LAUDATO SI: A CALL FOR ECOLOGICAL CONVERSION
By Ramón J. Santos*
This past May 24th, on the occasion of the fifth-year anniversary of the publication of Laudato Si, Pope Francis extended an invitation to a year-long special reflection on this important contribution to the already substantial body of social teachings of the Church that began in 1891 with the publication of Rerum Novarum, an encyclical that initiated a progressively productive dialogue with the various strands of modern, and now postmodern thought, on the social, political, economic, and moral demands and aspirations of our time. In response to that invitation, the following observations are presented on what I take to be the central and most original contributions of the encyclical to the ongoing deployment and development of the Church’s social teachings.
A bird’s eye view of the documents of the tradition that generates and sustains Laudato Si illustrates the productive engagement and responsiveness of the tradition to the pressing social, political and economic challenges of our time. From Rerum Novarum’s concern with the rights of workers in the context of an industrial capitalism that was reorganizing the nature of life, work, and the values that informed economic activity and productivity, to Laudato Si’s call for an integrative approach to the environment and the questions of justice and equality, the social teachings tradition is a testament to the progressive development of our moral consciousness in response to the demands of social justice in our rapidly changing world.
The development of Catholic social teaching can be viewed as a steady growth towards ever-wider circles of social concern and awareness of the demands of justice in the light of new situations and understandings. In addressing this central challenge of our time, Pope Francis following in the footsteps of his predecessors who engaged the world in a conversation about the demands of justice facing humanity in their own time. Taking their cues from the specific challenges of each of their particular moments, each of the documents of the tradition typically organizes its analysis of the demands for social justice from the concrete challenges of that specific moment. In honoring the tradition that makes it possible and necessary, each of these encyclicals appropriates the insights of the past not as a mechanical repetition of past truths, but as the starting points for a reflection, that in being faithful to the past, can allow for a rethinking and illumination of the present to carry us forward towards a more just future.
Like previous documents, Laudato Si progresses in its examination of the demands of social justice through the in-depth analysis of an organizing and integrative idea. The ecological concern, the environment, the need for what Pope Francis calls an “ecological conversion” is the organizing and integrative idea of Laudato Si.
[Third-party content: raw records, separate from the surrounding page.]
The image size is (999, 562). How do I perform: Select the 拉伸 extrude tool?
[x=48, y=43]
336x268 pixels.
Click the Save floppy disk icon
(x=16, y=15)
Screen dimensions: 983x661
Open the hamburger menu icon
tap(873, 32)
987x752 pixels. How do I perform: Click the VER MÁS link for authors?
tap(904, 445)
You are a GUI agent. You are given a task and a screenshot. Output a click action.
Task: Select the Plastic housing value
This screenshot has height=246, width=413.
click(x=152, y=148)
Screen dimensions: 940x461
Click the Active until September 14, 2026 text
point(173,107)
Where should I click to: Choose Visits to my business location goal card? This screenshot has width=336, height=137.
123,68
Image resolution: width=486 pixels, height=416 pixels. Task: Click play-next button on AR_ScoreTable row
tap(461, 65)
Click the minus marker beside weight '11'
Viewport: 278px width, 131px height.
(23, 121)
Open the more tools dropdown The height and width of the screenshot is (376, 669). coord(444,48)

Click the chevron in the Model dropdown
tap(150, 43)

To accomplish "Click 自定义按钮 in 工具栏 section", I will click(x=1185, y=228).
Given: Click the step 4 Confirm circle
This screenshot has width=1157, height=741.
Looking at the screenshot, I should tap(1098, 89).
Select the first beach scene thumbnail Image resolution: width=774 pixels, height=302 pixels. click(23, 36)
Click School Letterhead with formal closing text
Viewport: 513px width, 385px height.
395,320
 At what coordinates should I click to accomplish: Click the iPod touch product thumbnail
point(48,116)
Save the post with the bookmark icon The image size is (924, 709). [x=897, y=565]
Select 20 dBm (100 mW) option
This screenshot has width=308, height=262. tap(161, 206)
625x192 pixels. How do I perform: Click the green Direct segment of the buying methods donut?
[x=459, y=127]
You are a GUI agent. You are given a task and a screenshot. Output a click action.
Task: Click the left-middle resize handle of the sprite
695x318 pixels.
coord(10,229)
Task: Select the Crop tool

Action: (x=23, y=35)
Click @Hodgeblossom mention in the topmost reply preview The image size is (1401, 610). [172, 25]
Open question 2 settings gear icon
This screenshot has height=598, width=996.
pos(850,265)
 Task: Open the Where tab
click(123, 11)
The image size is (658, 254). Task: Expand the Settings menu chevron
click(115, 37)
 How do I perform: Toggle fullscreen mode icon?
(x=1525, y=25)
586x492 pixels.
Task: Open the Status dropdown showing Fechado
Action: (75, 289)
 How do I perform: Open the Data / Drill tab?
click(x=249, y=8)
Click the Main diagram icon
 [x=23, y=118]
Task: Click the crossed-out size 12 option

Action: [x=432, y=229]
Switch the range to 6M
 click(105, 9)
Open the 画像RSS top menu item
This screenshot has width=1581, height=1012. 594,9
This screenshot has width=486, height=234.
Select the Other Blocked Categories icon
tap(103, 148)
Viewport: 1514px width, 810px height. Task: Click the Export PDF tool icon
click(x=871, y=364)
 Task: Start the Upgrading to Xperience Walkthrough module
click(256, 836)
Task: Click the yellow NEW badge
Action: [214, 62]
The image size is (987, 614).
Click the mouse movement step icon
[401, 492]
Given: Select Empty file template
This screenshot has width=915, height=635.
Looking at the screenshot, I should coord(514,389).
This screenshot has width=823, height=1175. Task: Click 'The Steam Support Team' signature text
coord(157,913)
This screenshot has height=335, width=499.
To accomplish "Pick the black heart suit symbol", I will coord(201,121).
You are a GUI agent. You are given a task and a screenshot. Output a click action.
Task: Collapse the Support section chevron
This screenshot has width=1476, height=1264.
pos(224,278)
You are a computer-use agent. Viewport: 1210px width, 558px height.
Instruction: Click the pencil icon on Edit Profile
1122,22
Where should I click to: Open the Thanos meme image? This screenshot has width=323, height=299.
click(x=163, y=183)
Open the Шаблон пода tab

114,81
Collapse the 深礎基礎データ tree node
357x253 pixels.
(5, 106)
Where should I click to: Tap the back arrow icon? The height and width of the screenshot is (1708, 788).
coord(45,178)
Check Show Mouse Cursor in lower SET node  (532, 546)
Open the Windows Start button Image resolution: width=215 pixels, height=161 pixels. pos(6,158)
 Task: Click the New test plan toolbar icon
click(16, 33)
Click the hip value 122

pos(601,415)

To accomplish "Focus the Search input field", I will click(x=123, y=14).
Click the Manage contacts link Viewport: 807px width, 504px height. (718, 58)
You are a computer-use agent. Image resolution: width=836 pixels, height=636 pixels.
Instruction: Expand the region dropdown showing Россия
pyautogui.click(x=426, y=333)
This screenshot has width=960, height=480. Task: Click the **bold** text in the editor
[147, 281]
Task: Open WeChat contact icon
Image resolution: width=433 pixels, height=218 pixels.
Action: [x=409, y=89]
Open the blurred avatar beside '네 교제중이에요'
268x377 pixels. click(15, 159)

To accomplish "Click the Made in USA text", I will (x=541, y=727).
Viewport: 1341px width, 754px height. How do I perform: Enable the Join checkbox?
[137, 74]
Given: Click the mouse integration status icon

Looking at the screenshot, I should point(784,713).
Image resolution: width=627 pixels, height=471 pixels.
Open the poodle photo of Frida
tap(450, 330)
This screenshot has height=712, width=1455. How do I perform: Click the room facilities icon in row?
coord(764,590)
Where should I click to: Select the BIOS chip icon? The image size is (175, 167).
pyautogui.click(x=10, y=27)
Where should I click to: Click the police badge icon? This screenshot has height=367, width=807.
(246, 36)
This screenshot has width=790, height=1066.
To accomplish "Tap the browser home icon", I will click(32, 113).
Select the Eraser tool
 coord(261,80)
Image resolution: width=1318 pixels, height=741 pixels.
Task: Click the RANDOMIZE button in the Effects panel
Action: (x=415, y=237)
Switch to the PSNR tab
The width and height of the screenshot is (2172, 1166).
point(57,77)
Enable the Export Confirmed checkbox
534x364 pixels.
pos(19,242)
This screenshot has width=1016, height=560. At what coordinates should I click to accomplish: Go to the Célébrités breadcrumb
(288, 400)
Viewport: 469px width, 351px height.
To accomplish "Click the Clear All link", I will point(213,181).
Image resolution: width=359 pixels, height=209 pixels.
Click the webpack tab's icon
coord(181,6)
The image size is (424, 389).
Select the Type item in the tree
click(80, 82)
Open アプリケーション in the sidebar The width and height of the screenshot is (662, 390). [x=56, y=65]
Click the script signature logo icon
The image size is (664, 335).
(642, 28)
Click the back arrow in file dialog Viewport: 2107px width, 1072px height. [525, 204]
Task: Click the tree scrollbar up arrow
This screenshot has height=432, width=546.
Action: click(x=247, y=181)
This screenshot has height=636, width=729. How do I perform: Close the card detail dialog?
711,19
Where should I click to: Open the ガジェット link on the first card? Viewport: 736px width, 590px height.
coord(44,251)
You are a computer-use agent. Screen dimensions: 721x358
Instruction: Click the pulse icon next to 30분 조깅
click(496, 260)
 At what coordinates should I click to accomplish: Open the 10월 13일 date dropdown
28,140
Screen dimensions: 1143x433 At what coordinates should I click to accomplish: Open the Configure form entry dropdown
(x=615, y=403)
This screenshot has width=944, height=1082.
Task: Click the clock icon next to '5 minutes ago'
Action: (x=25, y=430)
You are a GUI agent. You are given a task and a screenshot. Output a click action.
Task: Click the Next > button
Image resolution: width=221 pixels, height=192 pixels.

Pacem in Terris examined the demands of justice and the aspirations for peace in a nuclearized world through the lens of human rights, Populorum Progressio engaged the world on the promise and challenges of development for nations joining the international community of independent nations after centuries of colonial rule and mismanagement, Laborem Excercens took on the question of the significance of human labor for any consideration of social justice. The concern with the environment is not new to the tradition, but none in the tradition had made it the central focus of its reflection, and none had as systematically articulated the connections between the concern with the environment and the concern with the demands of social justice. Early on in the encyclical, Pope Francis reminds us that this concern is not new to the tradition, that ¨In 1971, eight years after Pacem in Terris, Blessed Pope Paul VI referred to the ecological concern as ´a tragic consequence´ of unchecked human activity: “Due to an ill-considered exploitation of nature, humanity runs the risk of destroying it and becoming in turn a victim of this degradation.” (4) The call for a global ecological conversion that is so central to Francis’ analysis was first articulated by Saint John Paul II. Benedict XVI also echoed the progressive attention to the environment that paved the way for Francis’ encyclical. Like Francis, Benedict stresses the interconnectedness and interdependence of the natural and the social environment of human life the consequences of which are fully deployed in Laudato Si where the case is made that solutions to the present crisis call for a concerted integrated approach that seeks to advance the demands of social justice in concert with the protection of the earth (nature, the environment).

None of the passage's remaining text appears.